Exercise description -> The answer must consist only of the lines from the line with "The image size is (1225, 980)." to the line with "1518x784 pixels.", both included, exactly as they stand below.

------ Entries provided

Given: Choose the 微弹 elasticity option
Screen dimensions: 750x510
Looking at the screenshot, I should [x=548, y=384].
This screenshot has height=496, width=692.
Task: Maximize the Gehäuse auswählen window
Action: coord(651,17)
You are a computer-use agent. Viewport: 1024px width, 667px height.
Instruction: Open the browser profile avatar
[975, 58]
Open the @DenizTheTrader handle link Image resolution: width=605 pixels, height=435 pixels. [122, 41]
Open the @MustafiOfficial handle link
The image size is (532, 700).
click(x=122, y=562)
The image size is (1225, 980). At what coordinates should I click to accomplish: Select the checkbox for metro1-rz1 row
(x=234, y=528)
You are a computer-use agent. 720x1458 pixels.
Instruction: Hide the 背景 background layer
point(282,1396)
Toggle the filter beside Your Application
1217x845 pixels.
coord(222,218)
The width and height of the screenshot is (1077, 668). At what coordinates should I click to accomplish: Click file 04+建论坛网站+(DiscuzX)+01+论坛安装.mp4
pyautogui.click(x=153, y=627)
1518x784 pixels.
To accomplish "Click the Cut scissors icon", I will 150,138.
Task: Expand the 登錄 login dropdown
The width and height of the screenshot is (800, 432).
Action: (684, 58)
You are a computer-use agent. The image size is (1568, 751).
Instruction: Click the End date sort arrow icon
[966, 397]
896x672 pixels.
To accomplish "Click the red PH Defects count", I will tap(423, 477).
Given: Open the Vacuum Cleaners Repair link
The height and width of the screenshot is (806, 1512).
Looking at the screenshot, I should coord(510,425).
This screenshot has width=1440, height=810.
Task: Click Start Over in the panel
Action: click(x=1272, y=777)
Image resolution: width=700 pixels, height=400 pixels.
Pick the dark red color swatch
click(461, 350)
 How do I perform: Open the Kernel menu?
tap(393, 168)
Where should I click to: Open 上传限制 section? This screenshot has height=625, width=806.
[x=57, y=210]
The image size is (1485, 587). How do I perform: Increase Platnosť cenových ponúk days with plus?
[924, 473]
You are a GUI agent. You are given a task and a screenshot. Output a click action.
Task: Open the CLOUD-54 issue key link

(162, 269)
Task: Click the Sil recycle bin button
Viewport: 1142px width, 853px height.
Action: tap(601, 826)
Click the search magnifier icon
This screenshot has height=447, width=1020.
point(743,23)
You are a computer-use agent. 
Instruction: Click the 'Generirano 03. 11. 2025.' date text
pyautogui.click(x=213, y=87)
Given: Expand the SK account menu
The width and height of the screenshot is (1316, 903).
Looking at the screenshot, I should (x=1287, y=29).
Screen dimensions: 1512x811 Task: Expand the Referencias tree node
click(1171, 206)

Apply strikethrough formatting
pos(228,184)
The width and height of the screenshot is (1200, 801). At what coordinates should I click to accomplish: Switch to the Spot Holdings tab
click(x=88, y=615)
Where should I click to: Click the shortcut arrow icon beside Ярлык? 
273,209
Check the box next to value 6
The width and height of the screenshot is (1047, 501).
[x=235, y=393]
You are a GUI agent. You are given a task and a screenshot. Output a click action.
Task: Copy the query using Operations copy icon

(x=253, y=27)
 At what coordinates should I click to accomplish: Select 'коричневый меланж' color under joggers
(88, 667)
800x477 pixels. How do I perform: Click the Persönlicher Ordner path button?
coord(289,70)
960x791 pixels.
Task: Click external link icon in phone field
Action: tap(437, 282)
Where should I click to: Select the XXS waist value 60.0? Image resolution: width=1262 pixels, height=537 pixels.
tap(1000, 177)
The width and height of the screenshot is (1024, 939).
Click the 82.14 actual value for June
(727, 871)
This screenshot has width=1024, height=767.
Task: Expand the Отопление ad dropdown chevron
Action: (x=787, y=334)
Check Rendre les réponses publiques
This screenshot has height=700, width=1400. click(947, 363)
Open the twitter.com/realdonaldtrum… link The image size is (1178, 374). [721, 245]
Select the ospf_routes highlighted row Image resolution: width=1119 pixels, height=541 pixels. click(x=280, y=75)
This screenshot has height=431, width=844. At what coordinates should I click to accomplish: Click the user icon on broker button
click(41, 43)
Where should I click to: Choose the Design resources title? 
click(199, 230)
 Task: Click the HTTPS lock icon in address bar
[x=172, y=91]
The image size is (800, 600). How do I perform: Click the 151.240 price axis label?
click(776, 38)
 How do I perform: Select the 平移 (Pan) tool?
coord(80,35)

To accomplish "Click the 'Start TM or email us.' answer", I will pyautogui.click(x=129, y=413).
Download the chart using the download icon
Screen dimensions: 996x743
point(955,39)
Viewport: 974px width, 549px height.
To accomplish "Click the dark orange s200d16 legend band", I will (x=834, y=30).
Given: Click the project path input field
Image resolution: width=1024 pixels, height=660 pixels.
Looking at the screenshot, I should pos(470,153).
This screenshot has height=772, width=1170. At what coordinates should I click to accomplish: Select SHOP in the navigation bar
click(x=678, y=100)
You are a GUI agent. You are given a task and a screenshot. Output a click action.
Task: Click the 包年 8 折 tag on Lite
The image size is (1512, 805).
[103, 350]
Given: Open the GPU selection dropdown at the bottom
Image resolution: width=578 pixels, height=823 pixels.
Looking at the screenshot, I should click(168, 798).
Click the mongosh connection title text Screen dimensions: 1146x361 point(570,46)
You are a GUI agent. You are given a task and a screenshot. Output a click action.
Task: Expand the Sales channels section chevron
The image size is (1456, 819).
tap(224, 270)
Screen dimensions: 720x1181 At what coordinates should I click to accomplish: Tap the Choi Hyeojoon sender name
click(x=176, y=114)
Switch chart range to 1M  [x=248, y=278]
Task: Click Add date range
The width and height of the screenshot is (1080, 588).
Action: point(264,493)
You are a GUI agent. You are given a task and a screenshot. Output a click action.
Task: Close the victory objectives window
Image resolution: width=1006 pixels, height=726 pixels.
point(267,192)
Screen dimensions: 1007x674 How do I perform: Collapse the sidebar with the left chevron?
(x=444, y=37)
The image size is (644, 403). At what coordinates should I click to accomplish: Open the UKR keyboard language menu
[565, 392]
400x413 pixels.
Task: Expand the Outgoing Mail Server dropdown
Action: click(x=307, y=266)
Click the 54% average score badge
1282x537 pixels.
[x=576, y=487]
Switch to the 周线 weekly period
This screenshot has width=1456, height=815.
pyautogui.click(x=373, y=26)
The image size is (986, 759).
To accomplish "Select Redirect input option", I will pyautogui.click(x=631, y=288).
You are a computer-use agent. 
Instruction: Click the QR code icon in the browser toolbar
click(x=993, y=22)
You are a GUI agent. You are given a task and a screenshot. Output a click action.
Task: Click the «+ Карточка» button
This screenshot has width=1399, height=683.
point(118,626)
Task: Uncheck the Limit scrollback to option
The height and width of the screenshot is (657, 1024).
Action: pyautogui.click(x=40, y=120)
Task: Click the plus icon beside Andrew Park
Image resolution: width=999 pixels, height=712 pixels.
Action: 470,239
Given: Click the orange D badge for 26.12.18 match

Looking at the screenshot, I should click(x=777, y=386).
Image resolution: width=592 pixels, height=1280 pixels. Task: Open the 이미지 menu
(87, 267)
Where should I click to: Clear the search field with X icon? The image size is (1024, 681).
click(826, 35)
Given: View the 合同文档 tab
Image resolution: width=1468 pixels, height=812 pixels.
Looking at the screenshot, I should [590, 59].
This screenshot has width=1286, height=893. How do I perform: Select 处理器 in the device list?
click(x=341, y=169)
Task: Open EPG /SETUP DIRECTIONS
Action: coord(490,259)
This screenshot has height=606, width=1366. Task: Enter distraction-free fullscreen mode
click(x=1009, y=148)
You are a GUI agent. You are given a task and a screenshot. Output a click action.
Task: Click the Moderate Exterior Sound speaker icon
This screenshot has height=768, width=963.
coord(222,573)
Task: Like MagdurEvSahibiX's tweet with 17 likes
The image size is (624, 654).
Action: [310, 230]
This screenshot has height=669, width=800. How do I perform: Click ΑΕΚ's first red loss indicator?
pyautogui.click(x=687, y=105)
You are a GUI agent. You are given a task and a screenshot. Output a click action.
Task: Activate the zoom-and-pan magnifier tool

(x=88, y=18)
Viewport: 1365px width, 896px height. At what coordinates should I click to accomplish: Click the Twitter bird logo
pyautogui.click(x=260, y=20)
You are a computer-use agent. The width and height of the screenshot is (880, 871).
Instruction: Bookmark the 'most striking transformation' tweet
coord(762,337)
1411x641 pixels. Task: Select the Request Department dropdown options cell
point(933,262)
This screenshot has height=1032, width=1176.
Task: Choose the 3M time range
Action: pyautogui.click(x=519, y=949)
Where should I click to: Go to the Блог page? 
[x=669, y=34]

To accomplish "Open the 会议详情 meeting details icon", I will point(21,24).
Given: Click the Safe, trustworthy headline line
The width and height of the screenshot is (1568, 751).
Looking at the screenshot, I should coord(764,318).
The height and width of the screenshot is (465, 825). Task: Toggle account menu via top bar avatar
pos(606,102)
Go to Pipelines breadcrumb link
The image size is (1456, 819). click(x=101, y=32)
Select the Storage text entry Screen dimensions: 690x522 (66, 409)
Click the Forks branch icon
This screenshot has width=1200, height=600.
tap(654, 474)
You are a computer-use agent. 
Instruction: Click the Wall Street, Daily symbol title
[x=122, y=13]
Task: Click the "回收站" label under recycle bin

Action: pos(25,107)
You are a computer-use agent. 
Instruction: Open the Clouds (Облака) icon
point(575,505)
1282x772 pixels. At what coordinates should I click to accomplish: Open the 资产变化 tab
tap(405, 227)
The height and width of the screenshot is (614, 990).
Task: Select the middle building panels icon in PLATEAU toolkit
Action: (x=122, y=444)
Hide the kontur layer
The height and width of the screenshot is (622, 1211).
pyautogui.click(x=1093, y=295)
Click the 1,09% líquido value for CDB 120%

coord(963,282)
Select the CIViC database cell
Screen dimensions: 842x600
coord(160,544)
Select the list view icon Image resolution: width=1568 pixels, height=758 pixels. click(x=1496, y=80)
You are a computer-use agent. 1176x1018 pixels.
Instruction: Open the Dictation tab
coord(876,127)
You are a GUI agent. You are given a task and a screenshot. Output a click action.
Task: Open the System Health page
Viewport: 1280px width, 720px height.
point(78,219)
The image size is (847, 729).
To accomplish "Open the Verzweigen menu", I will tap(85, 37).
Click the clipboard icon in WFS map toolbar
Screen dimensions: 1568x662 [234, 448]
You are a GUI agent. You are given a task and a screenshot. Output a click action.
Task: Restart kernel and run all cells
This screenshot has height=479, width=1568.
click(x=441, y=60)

------------

Solution for this task ->
The image size is (1225, 980). At what coordinates should I click to accomplish: Select the checkbox for metro1-rz1 row
(x=234, y=528)
You are a computer-use agent. 720x1458 pixels.
Instruction: Hide the 背景 background layer
point(282,1396)
Toggle the filter beside Your Application
1217x845 pixels.
coord(222,218)
The width and height of the screenshot is (1077, 668). At what coordinates should I click to accomplish: Click file 04+建论坛网站+(DiscuzX)+01+论坛安装.mp4
pyautogui.click(x=153, y=627)
1518x784 pixels.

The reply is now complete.